> [TASK DESCRIPTION]
Set down, exactly as they stand, the lines from the one containing "The height and" through the last line of the records below, leaving every picture out.

> [RECORD EXTRACTS]
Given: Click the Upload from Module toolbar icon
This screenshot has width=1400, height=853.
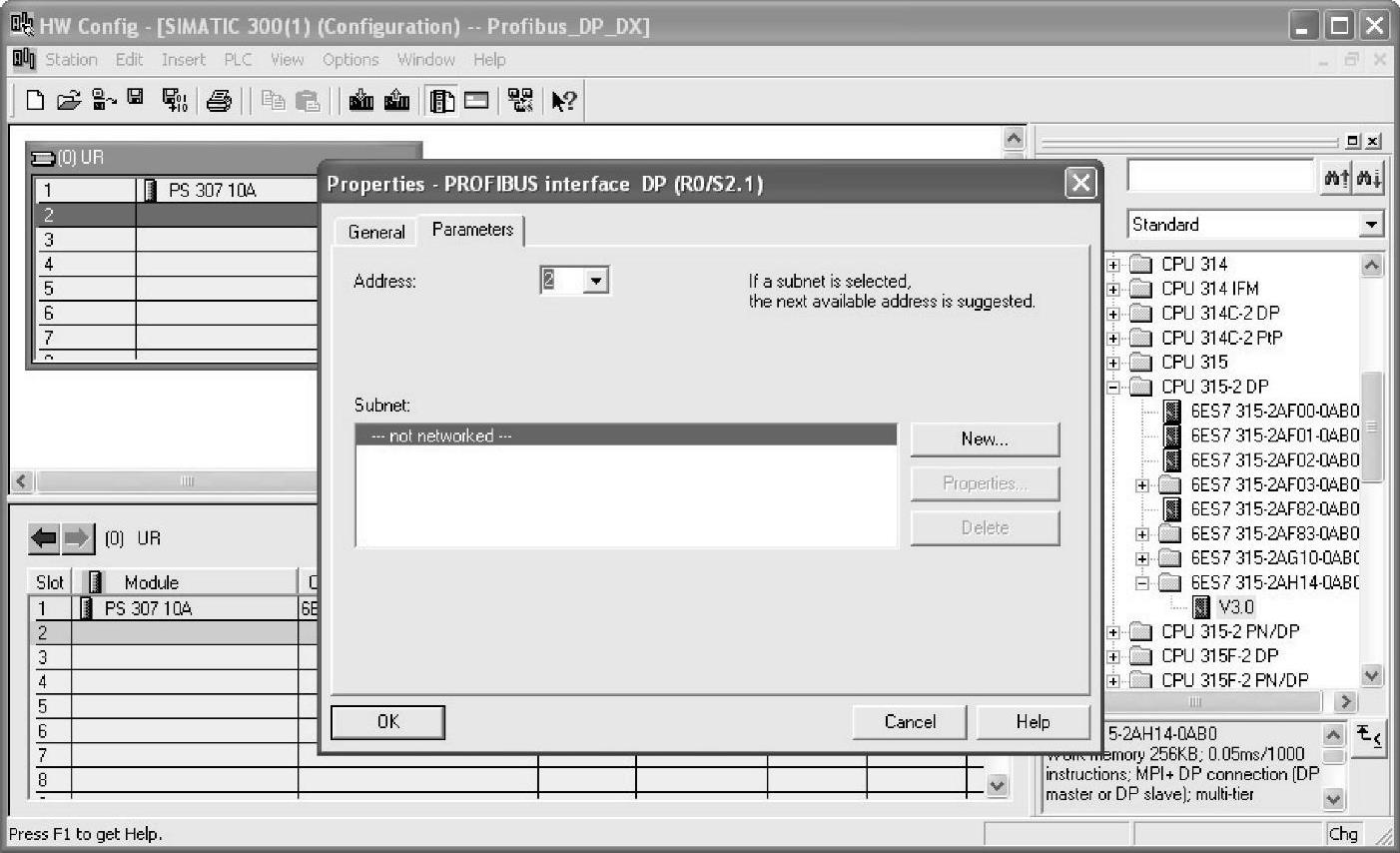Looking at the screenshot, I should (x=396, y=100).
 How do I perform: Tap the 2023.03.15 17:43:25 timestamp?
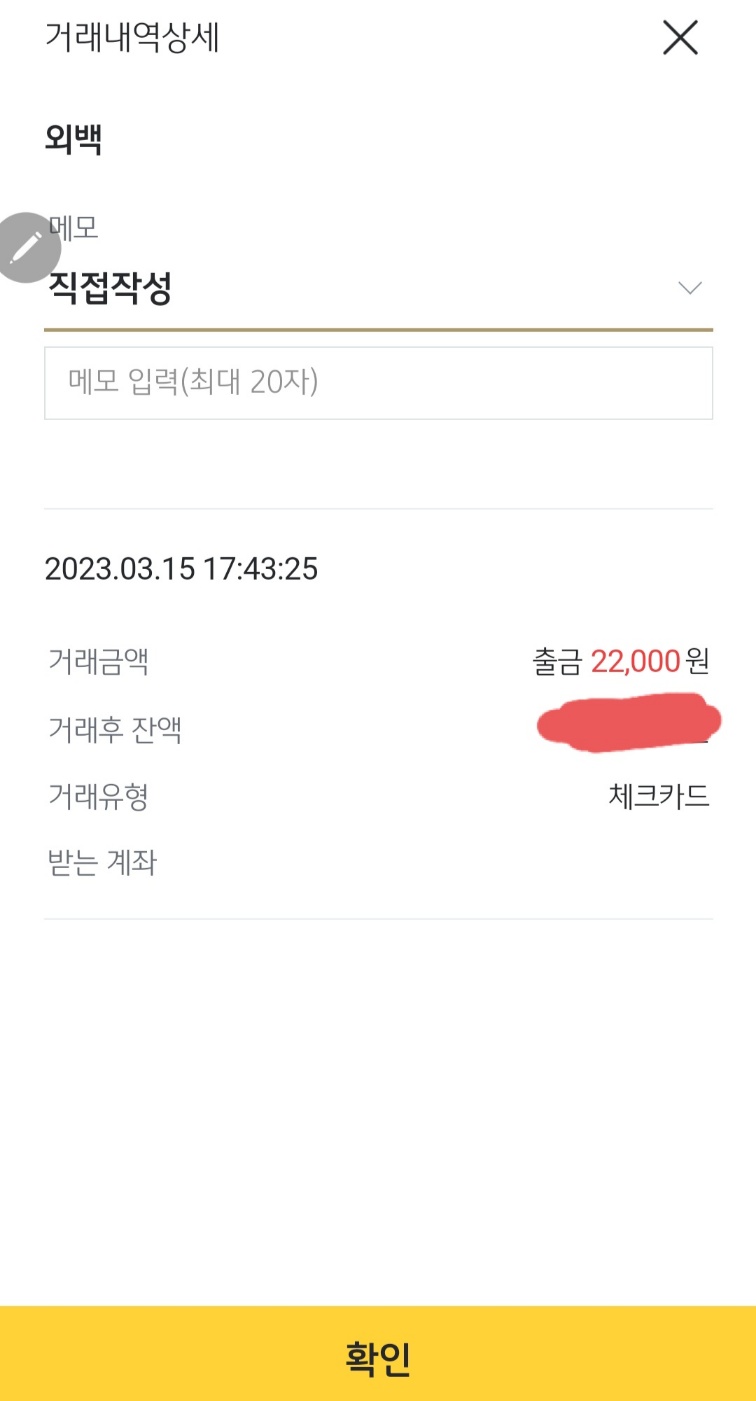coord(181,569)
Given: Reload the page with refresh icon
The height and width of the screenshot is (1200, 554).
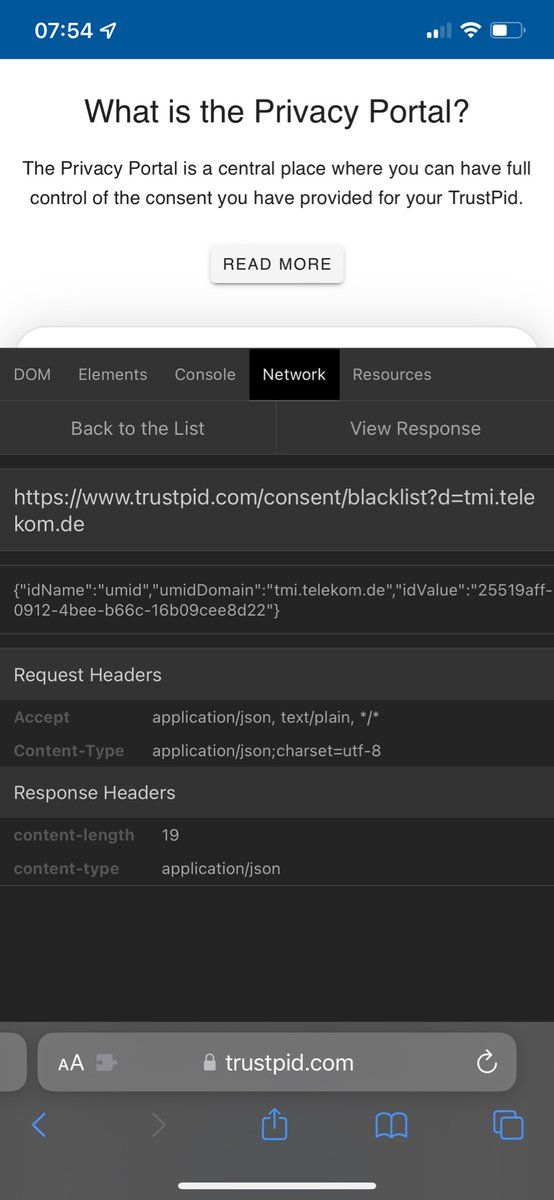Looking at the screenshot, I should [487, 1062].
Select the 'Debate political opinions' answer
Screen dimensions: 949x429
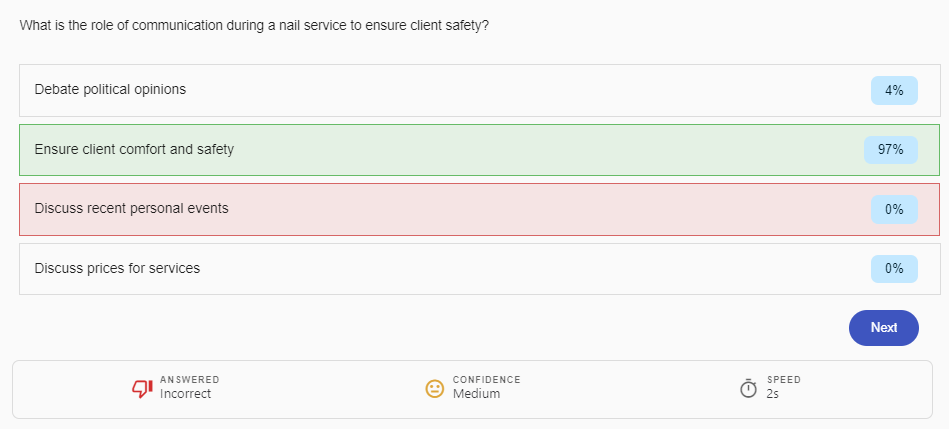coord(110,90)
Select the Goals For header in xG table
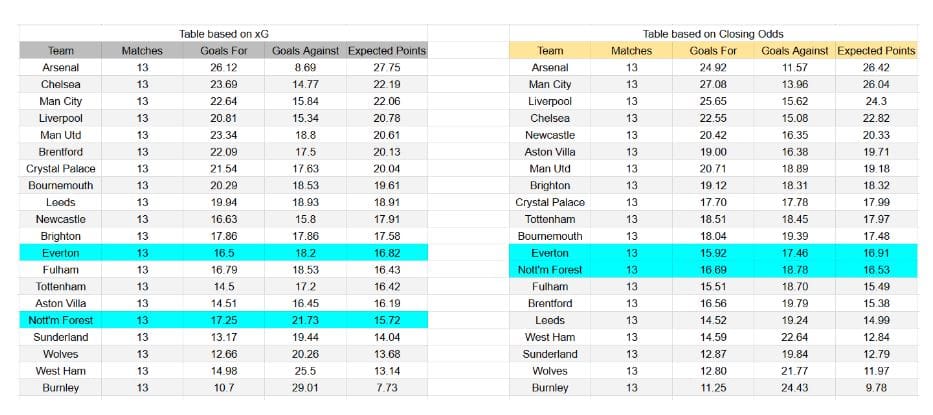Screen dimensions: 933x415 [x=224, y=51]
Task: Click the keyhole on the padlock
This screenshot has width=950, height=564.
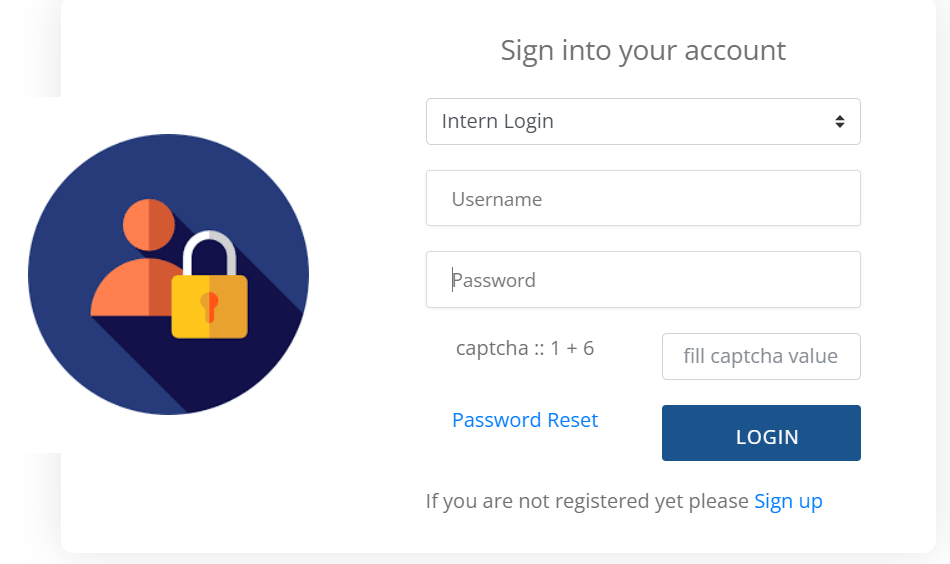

> [EXERCISE SOLUTION]
The height and width of the screenshot is (1200, 554).
Looking at the screenshot, I should [487, 1062].
Select the 'Debate political opinions' answer
Screen dimensions: 949x429
coord(110,90)
Select the Goals For header in xG table
Screen dimensions: 933x415 [x=224, y=51]
Task: Click the keyhole on the padlock
This screenshot has width=950, height=564.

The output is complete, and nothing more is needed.